(Goal)
Reproduce the following material verbatim, from the line containing "Expand chevron beside 隐私权政策" to the line containing "Looking at the screenshot, I should coord(810,702).", including both of those lines.

(The records)

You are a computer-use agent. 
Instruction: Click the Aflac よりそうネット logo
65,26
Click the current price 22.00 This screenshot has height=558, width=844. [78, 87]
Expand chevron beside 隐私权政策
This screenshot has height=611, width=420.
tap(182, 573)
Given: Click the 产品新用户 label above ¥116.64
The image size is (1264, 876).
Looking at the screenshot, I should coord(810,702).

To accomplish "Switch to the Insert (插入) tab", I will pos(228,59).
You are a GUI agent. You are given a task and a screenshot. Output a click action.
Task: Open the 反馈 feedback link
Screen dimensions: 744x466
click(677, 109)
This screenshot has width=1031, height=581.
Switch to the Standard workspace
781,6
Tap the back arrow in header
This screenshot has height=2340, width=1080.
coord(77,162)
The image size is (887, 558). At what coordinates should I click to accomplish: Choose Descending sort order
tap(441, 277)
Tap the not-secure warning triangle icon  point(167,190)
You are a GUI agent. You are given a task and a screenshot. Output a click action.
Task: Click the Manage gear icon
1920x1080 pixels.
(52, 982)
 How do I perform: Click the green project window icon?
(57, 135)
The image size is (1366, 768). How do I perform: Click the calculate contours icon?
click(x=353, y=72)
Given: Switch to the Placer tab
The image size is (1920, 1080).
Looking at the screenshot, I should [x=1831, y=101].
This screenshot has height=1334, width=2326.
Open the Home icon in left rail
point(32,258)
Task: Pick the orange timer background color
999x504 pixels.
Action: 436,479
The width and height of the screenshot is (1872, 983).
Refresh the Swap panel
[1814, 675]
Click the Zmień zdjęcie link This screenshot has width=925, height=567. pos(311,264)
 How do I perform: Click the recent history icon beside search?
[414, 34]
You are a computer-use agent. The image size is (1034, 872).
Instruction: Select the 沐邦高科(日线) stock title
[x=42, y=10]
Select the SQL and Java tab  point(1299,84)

(Correct response)
Expand chevron beside 隐私权政策
This screenshot has height=611, width=420.
tap(182, 573)
Given: Click the 产品新用户 label above ¥116.64
The image size is (1264, 876).
Looking at the screenshot, I should coord(810,702).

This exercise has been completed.